Идея философского языка, какой бы утопичной она не казалась современному исследователю, в течение нескольких веков служила движущим стимулом для разработки систем универсального языка, классификации понятий, систематизации терминологий разных наук. Для ее дальнейшего развити большое значение имели труды великого немецкого ученого Г. В. Лейбница (1646-1716), который полностью принял логическую программу Декарта, но разработать классификационный словарь философского языка не смог (впоследстви выяснилось, что эта задача принципиально не осуществима, так как система человеческих знаний не остается неизменной, и классификационные основы философского языка постоянно приходили бы в столкновение с новыми научными концепциями, требующими новой классификации знаний). Достижения Лейбница связаны не с построением целостной системы философского языка, а с созданием его подсистемы - философской грамматики. Он исходил из того, что философская грамматика должна быть в состоянии выражать все нужные нам грамматические понятия и притом лишь таким количеством форм, которое соответствует числу грамматических понятий. Фактически речь здесь идет об указанном выше принципе взаимно однозначного соответствия между знаком и понятием, но перенесенном в область грамматики (1 гpaмматический знак = 1 грамматическое понятие). Так, Лейбниц считал избыточными различия существительных по роду, типу склонения или спряжения; он считал необходимым устранить падежные окончания (так как они дублируются предлогами), личные окончания глагола (так как наряду с ними имеются личные местоимения) и т. п. [см, подробнее 15, с. 35-37].

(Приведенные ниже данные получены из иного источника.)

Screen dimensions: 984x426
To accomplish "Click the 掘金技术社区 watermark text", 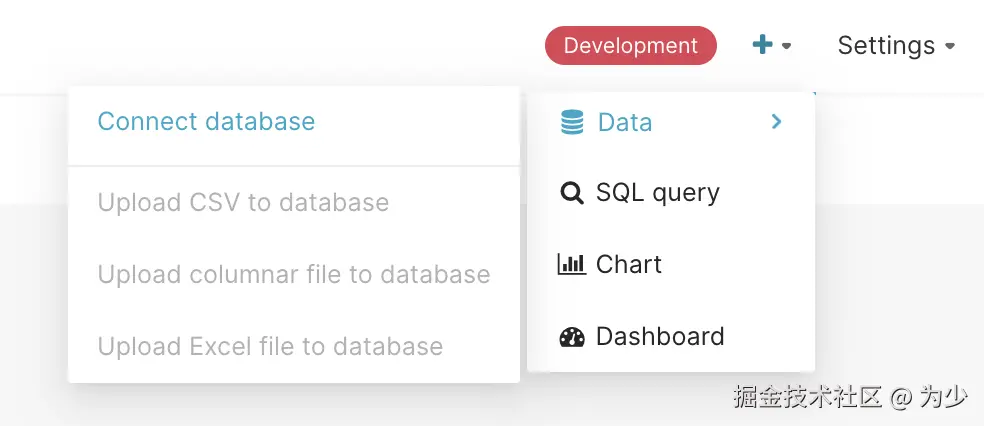I will point(808,397).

Логическое направление в создании искусственного языка, основоположниками которого явились Декарт и Лейбниц, рассматривало философский язык в первую очередь как средство мышления, отодвигая основную языковую функцию (коммуникативную) на задний план. Правда, параллельно существовало другое направление, эмпирическое, которое подходило к проблеме всеобщего языка, ставя во главу угла функцию общения и не претендуя на радикальную реформу понятийной стороны языка. Представители этого направления стремились дать удобную коммуникативную систему, которая могла бы прийти взамен латинскому языку, в ту эпоху постепенно утрачивавшему свои международные позиции. Однако вплоть до появления волапюкского движения в попытках построения всеобщего языка явным образом доминировало логическое направление.

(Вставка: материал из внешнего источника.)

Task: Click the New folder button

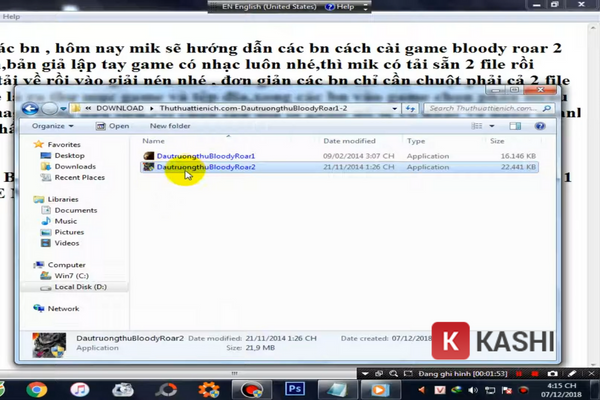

Волапюк, как уже говорилось выше (раздел 3), по многим признакам принадлежал к числу логических систем искусственного языка. В его лексике заметны элементы классификационного подхода (так, многие слова, обозначающие животных, оканчиваются на -af, болезни - на -ip, науки - на -av и т. п.), а грамматика строится как чрезвычайно разветвленная система, способная обозначать любой логически возможный грамматический нюанс. Принцип «1 знак = 1 понятие» неукоснительно проводится как в лексике, так и в грамматике, поэтому в волапюке нет омонимии, полисемии и синонимии; однако здесь неожиданно получает большой вес то нарушение указанного принципа, которое связано с наличием изомерии. Слова-изомеры, допускающие различное морфемное членение и в зависимости от этого получающие различный смысл, очень редки в естественных языках, но в волапюке представлены большим числом случаев [37, с. 15.7], ср.:

le-dom «дворец» - led-om «он краснеет»,
le-mel «океан»
- lem-el «покупатель»,
mi-ten «искривление»
- mit-en «мясная лавка».

Таким образом, претензии волапюка на логическое совершенство оказались несостоятельными, а его чрезвычайно усложненная грамматика вступила в противоречие с потребностями коммуникативной функции языка, измеряющей совершенство языка не обилием в нем понятийных нюансов, а простотой и удоборазличимостью его знаков. Поэтому в противовес логическому направлению, возглавлявшемуся автором волапюка Й. М. Шлейером, в волапюкском движении возникает эмпирическое направление под руководством О. Керкгофса,требовавшее радикального упрощения волашокской грамматики [15, с. 57-61]. В столкновении этих направлений фактически отразился конфликт между логической и коммуникативной функцией ПЯ, ибо речь шла о наиболее целесообразном соотношении обеих функций в определении внутреннего устройства ПЯ.